#### DIRECTION A:
Quote everything in the Cherokee Arrow passage from "General Aviation aircraft" down to "the accident flight.".
#### DIRECTION B:
In one to three sentences, explain why the Cherokee Arrow passage counts the full 48 gallons when working out the fuel weight.

Small Plane Pilots: Flying in a Corkscrew

Presumably, the bounty hunter was acting within the law and the ‘arrest’ he performed was not a ‘kidnapping’.

General Aviation aircraft are not an ‘unsafe mode of transportation’.

A PA-28 Cherokee Arrow (not Arrow II or Arrow III) seems to have a maximum useful load of 1,120 pounds. Arrows can carry 48-gallons of fuel. Avgas weighs six pounds per gallon, so 48 gallons of fuel weighs 288 pounds – leaving a payload of 832 pounds. (lNB: I don’t know the amount of unusable fuel, so I’m using the whole 48 gallons). I don’t know the amount of drainable oil. I think the PA-28-180 takes 8 quarts of oil so there’s 15 pounds, leaving 817 pounds for the passengers, baggage, etc. If the bounty hunter weighed 400 pounds, then the pilot, passenger, and everything else can add up to 417 pounds. If the pilot and prisoner were not obese, and if the baggage was moderate, a PA-28-180 should be able to climb with the load that was carried on the accident flight.

#### MATERIAL SUPPLIED:
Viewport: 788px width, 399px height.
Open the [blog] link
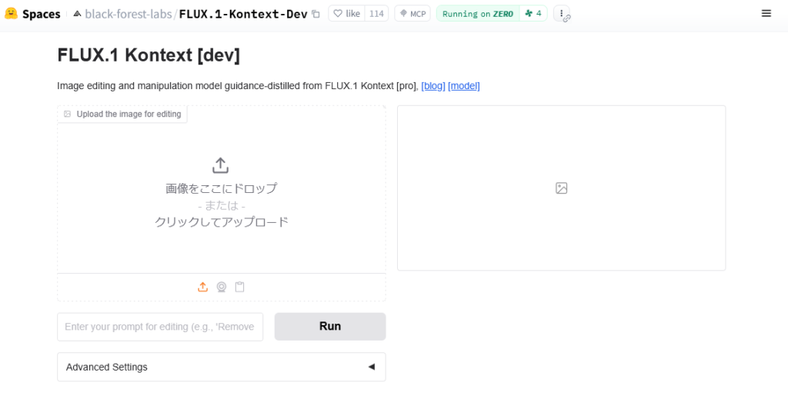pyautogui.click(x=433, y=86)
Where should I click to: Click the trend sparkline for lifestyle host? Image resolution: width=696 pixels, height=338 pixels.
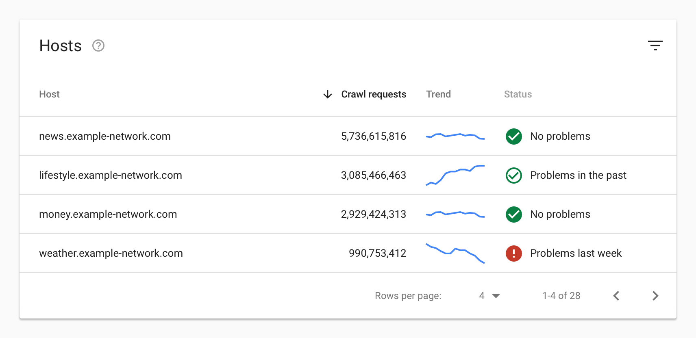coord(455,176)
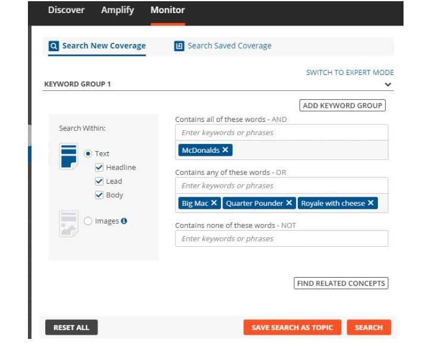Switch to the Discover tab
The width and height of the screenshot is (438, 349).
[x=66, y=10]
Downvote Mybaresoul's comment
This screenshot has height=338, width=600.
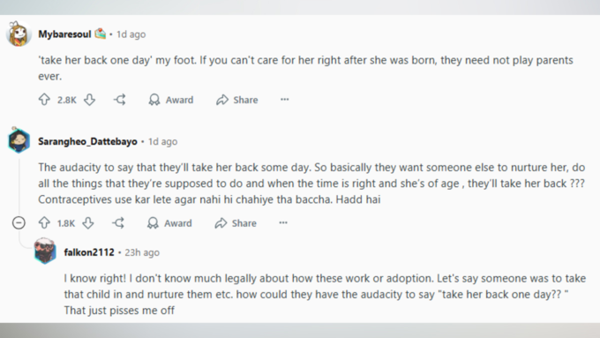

#### FINAL RESULT A:
General Aviation aircraft are not an ‘unsafe mode of transportation’.

A PA-28 Cherokee Arrow (not Arrow II or Arrow III) seems to have a maximum useful load of 1,120 pounds. Arrows can carry 48-gallons of fuel. Avgas weighs six pounds per gallon, so 48 gallons of fuel weighs 288 pounds – leaving a payload of 832 pounds. (lNB: I don’t know the amount of unusable fuel, so I’m using the whole 48 gallons). I don’t know the amount of drainable oil. I think the PA-28-180 takes 8 quarts of oil so there’s 15 pounds, leaving 817 pounds for the passengers, baggage, etc. If the bounty hunter weighed 400 pounds, then the pilot, passenger, and everything else can add up to 417 pounds. If the pilot and prisoner were not obese, and if the baggage was moderate, a PA-28-180 should be able to climb with the load that was carried on the accident flight.

#### FINAL RESULT B:
The writer doesn't know how much of the fuel is unusable, so the whole 48 gallons is used. At six pounds per gallon, that comes to 288 pounds.